Nothing in the opinion of the Court in this case should be construed as a holding that the covenant of the City of Vero Beach to fix and maintain rates and collect charges for the facilities and services afforded by the utility adequate to provide revenues sufficient at all times to pay the cost of operation, maintenance and repairs of the system and to maintain the pledged fund set up as security for the payment of the revenue certificates, with interest thereon, as provided in the city's ordinance involved in the revenue certificate proceedings, is not a valid and binding covenant. On the contrary the holding of the court is that such covenant is a binding and valid covenant, and one that may be enforced by the holder or holders of certificates in appropriate judicial proceedings, when it is shown, as it has been in this case, that the municipality has been receiving revenues from an existing utility which if maintained by an adequate rate structure for the future life of the revenue certificates, will be sufficient to provide funds for the operation, maintenance and repair of the utility as extended, and will in addition provide the necessary additional funds that may have been anticipated and pledged for the payment of the revenue obligations payable out of future earnings to be derived from the utility against which same are issued.
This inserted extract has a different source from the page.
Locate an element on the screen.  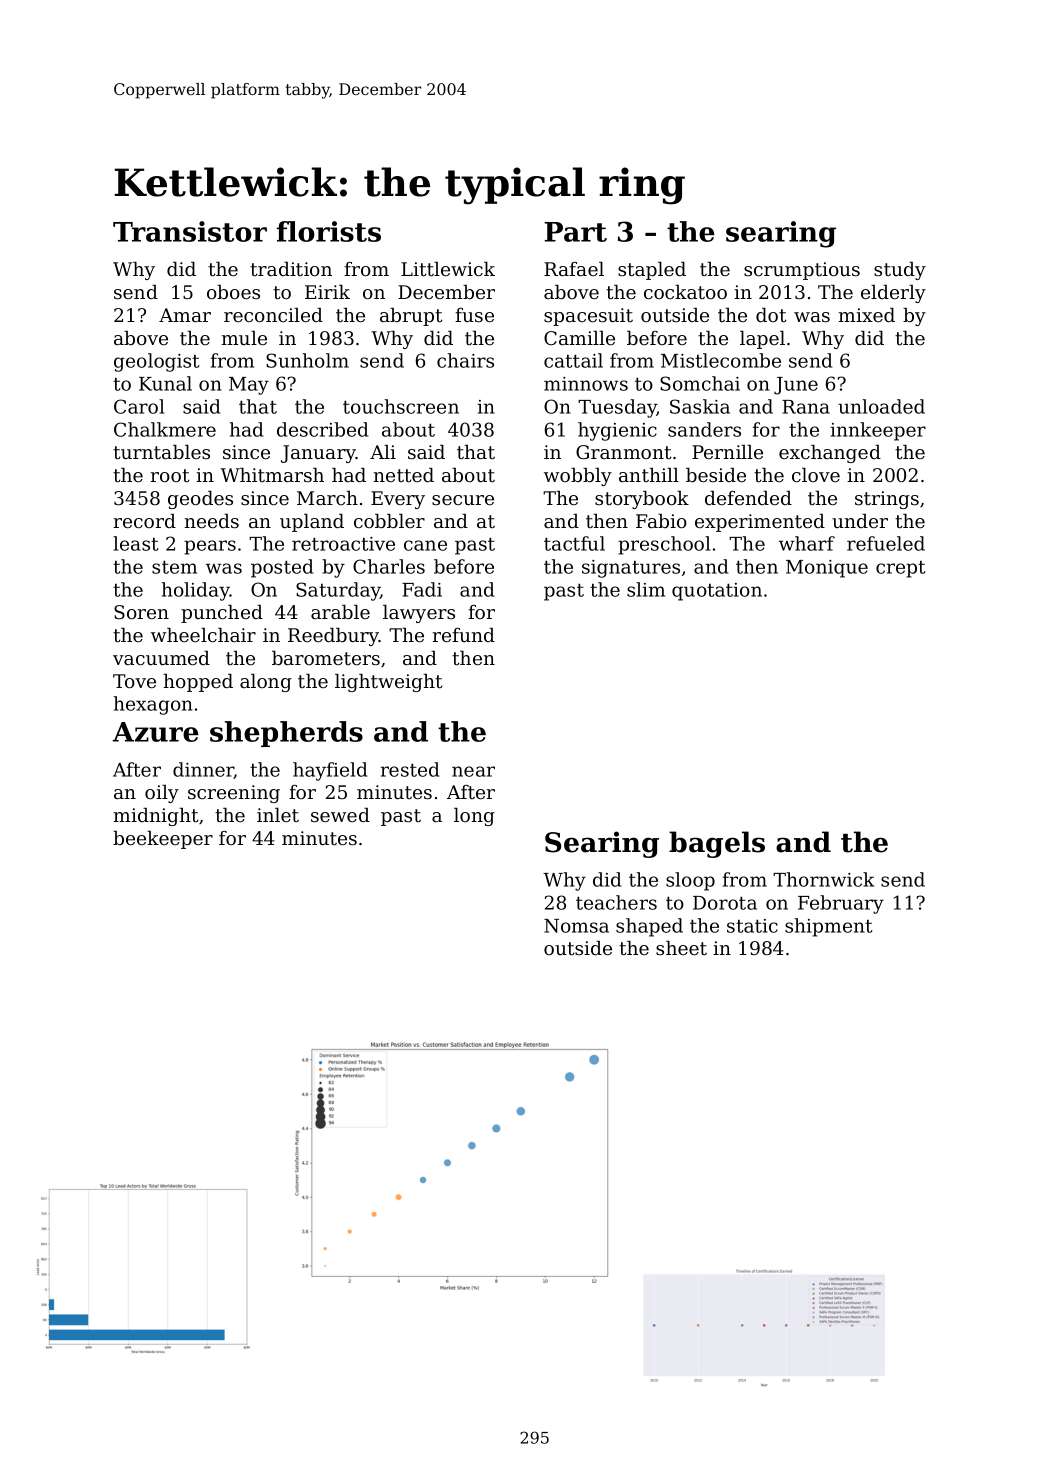
Charles is located at coordinates (389, 566).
But a municipality, in attempting to issue special fund *Page 136 utility revenue certificates on the basis of an anticipation of future utility earnings, absent the approving vote of a majority of the freeholder electors as required by amended Section 6 of Article IX of the Constitution, can not make a valid and binding covenant, nor enter into any other effectual or enforceable contractual obligation, for the borrowing of moneys by an anticipation of revenues to be realized in the future, in excess of revenues that have been received, and which may reasonably be expected to be received, from the revenue producing capacity of the utility as repaired, improved, enlarged or extended, through a maintenance of its existing rate structure, or one commensurate therewith, as of the date of the issuance of such revenue certificates.
In other words, a municipality obligor undertaking to issue special fund utility revenue certificates payable solely out of future utility earnings and nothing else, as a special fundpledged specifically for that sole purpose, and without a vote of freeholders under amended Section 6 of Article IX, supra, may not make a valid and enforceable pledge of its rate making powers as a means of raising a fund to repay the special fund revenue certificates out of future earnings of the utility, except upon the basis of its present earnings calculated on the basis of its existing rate structure, or its equivalent in reasonable rates as provided in Section 11 of Chapter 17176, Acts 1935, as applied to the utility for the anticipated earning period during which the funds are to be realized to retire the certificates including the reasonable anticipating of the earning power of the utility as repaired, extended, enlarged or improved. This is not to say that the rate structure may not be changed in accordance with legislative powers lawfully conferred on the municipal obligor. The prohibition is against the pledging *Page 137 of a rate making power to be exercised in the future in excess of the general revenue producing power being exercised at the time revenue certificates are issued, and upon the basis of an anticipation of which for the life of the certificates, the certificates themselves are presumptively to be issued.
The opinion in this and companion cases involving the proposition hereinbefore discussed is to be deemed supplemented and explained by the foregoing and upon that basis the petition for rehearing denied.
Rehearing denied.
WHITFIELD, C.J., and TERRELL, BROWN, BUFORD, and DAVIS, J.J., concur.